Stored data
Content starts
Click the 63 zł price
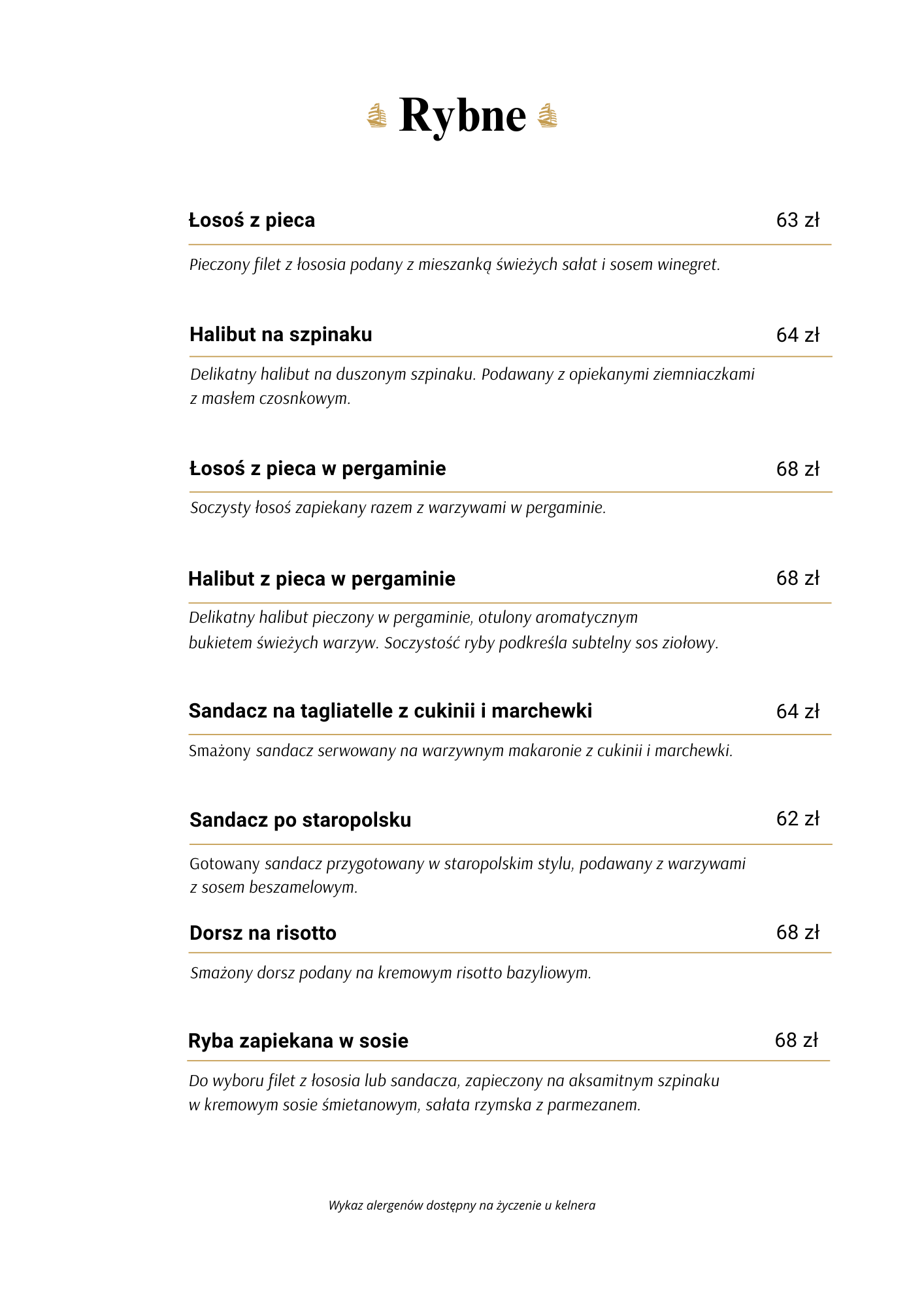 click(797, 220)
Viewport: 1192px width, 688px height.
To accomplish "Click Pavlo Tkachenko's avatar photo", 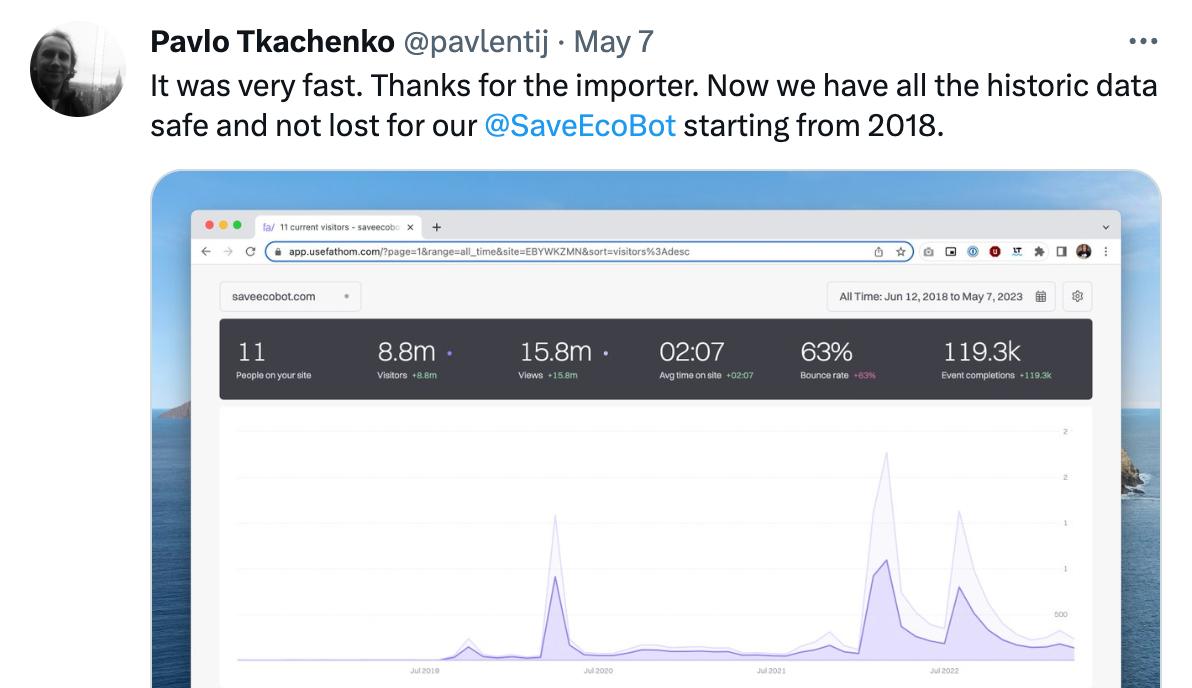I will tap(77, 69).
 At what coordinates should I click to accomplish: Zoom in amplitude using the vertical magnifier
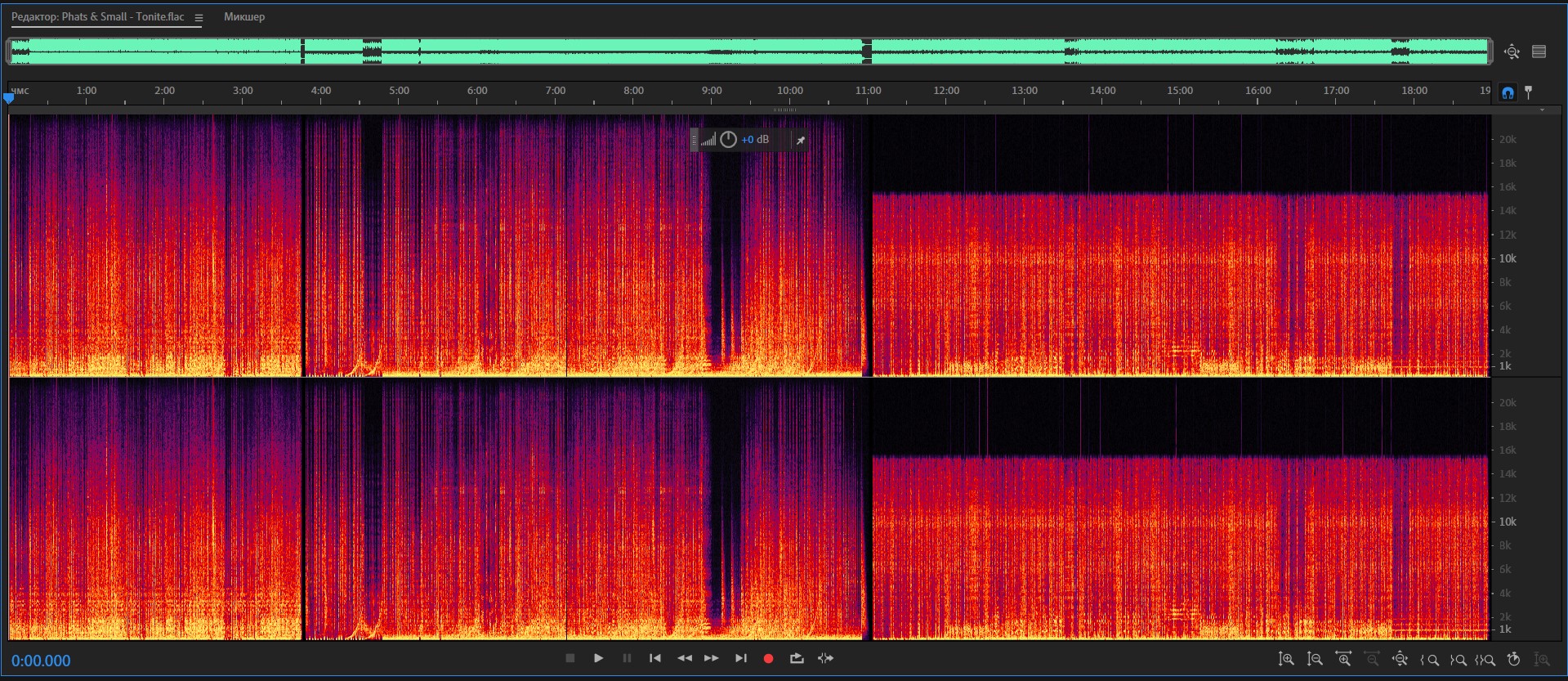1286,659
Content ends
### Exercise prompt
What is needed is an exact copy of the lines from the one with "At what coordinates" through the end of the data above, both included, minus any pictures.

### Expected answer
 At what coordinates should I click to accomplish: Zoom in amplitude using the vertical magnifier
1286,659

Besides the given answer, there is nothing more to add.